MyDHT notable lib change
- query peer from global service Similar to the way global service can ask mainloop for a connection to an address.
- weak channels with handle between global service and peer store
- fix shadower to allow some unread padding
MyDHT roadmap?
Still missing things : - networking pattern like pub/sub or broadcast : initial use of kvstore service was a bit naive and a broadcast was written in the service. - Query for changed/updated/different service return value with primitive to filter the right ones (initial mydht was for immutable keyval but we extend to service query reply). - peer discovery : currently peer discovery occurs but it limits to the peerstore values -> a configurable peer discovery is really needed (requires previous patterns) to automatically query peers (those query are accessible from outside) and look for the right ones (need to allow . At the time it could only be done manually by application through the api. - timer - peer connection management (when timer implemented we could close regularily some peers).

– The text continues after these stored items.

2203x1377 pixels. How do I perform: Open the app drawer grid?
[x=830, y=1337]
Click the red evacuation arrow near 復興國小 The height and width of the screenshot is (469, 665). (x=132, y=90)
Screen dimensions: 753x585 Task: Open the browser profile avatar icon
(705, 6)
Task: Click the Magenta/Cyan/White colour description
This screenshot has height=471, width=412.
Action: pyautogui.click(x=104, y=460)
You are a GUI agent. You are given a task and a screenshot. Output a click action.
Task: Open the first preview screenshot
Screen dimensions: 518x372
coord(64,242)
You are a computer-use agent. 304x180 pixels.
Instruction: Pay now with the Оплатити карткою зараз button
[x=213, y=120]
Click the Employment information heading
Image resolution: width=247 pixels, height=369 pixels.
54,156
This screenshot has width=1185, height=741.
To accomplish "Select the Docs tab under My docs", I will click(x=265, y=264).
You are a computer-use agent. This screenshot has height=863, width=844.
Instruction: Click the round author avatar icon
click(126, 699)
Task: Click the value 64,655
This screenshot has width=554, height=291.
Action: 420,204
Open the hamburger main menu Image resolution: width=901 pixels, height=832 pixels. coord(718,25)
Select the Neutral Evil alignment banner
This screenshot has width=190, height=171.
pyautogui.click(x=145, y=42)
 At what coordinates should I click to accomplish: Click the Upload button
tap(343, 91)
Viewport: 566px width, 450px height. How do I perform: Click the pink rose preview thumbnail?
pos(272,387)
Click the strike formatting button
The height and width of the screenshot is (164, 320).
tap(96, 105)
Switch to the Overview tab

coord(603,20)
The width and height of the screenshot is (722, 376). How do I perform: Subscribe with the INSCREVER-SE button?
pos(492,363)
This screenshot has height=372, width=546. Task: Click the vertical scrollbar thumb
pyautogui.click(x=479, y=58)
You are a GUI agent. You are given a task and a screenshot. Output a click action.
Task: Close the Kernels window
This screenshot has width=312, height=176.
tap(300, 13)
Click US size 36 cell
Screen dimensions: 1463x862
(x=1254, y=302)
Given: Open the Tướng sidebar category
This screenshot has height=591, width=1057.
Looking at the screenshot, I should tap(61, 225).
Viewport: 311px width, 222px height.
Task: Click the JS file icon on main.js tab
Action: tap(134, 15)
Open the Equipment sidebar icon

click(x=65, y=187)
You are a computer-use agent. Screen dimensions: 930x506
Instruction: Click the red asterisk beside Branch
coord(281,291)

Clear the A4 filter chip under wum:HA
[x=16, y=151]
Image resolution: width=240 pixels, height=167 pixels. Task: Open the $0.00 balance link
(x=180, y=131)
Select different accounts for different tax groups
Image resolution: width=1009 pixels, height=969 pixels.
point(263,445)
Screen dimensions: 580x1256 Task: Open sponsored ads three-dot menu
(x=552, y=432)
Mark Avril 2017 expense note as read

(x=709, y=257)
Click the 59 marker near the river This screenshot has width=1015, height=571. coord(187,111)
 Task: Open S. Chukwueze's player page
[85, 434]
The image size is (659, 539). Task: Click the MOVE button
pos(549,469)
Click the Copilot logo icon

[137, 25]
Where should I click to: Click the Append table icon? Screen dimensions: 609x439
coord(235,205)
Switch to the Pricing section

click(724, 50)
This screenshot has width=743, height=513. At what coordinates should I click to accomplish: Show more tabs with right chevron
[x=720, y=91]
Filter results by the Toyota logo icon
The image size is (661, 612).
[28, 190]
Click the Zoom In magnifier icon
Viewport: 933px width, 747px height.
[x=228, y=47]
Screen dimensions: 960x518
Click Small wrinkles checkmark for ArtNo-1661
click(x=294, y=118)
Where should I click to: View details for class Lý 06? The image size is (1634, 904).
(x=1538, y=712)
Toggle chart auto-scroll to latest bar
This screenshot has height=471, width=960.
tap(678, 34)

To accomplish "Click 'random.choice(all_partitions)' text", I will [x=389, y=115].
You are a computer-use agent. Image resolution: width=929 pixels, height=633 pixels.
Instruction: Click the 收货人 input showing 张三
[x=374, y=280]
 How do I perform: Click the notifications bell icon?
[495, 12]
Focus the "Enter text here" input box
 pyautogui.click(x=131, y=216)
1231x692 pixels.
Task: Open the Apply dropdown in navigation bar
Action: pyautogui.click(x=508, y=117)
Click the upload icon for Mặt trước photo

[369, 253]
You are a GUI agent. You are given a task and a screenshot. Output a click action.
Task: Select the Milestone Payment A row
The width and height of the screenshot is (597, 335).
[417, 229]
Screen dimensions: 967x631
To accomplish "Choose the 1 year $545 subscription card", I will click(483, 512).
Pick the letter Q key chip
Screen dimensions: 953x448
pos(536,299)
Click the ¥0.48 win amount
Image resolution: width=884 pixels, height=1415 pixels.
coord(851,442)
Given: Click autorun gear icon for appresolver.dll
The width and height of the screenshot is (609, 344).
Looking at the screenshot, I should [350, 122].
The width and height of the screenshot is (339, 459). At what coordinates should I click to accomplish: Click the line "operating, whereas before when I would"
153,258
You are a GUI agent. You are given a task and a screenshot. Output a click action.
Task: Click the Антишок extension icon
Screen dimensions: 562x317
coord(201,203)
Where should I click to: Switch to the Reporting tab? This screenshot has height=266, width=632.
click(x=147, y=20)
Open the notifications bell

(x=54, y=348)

Notably the use case where we close the transport and keep the service state and restore later : allowing big available authenticated peer pools, in this case restore of connection requires some service state to check (with maindht shadower it is useless but would be needed with a no secret shadower) for avoiding authentication rerun. - Perfect Forward Secrecy (PFS) for key exchange in mydht auth requires some minor adjustment (number of query is already fine and challenge could be use as a vector but we need to keep trace of it in our client and server service and use it as input for message shadower -> need to slightly change some traits). - Macro V2 to derive and compose : obviously not really related to this POC - Default bootstrap macro to avoid defining all myDhtconf subtype and implementation, but just exception : lot of copy paste when defining the various hashmap or spawner. - peer pool are currently authenticated and connected peer, to scale we need to maintain some reachable authenticated peer pool (no client/server service but an authentication state to possibly lighten authentication on next connection) this is complementary with previous poin about peer connection management. - logging is lacking a lot, using a dedicated crate seems quite important (maybe slog), similarily myDHT should include some optional trait interface for metrics.
The path towards something stable is still a long one, but writing this POC does point out some really needed functionalities for MyDHT.
Yet this POC and this post is a nice way to check mydht design and its current status.
Still at this point some others very interesting things to test should go first (attemting to run myDHT on webassembly).